* START Document extract *
In addition, the relationship processes 684 can end by storing the
associations in a database for generating a fault representation as
described herein.
[0052] In some examples, the method 676 can determine that a node
is not a system manager or a rack manager. In these examples, the
method 676 can determine if the node is network infrastructure at
682-3. If the node is network infrastructure, the method 676 can
evaluate the network infrastructure through a number of
relationship processes 684. In some examples, the relationship
processes 684 for network infrastructure can include, but is not
limited to determining associated parent networks. In addition, the
relationship processes 684 can end by storing the associations in a
database for generating a fault representation as described
herein.
[0053] In some examples, the method 676 can determine that a node
is not a system manager, a rack manager, or network infrastructure.
In these examples the method can determine a device type of the
element, determine associated devices based on the device type and
device profile of the element. In addition, the device type and
associated devices of the element can be stored in a database for
generating a fault representation as described herein.
[0054] After the relationship processes 684 are complete, the
method 676 can determine a number of inter-relationships at 689
between each of the systems relating to the system manager, rack
manager, and/or network infrastructure, as well as other systems
relating to other devices. In some examples, the number of
inter-relationships can be determined at 689 based on local
neighbor data. In some examples, the local neighbor data can be
based on meta-data associated with components of the computing
system. In some examples, the local neighbor data can be based on a
number of indirect relationships. For example, the number of
indirect relationships can be based on disturbance data via a
number of disturbance tests.
* END Document extract *
* START Material *
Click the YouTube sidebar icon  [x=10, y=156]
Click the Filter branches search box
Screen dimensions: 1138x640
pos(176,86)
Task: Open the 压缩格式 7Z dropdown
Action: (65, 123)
* END Material *
_Set tasks_.
a: Please copy the patent excerpt word for word, beginning at the words "[0053] In some" and stopping after "as described herein.".
b: What relationship process for network infrastructure does the patent excerpt list?

_Answers given_.
a:
[0053] In some examples, the method 676 can determine that a node
is not a system manager, a rack manager, or network infrastructure.
In these examples the method can determine a device type of the
element, determine associated devices based on the device type and
device profile of the element. In addition, the device type and
associated devices of the element can be stored in a database for
generating a fault representation as described herein.

b: Determining associated parent networks.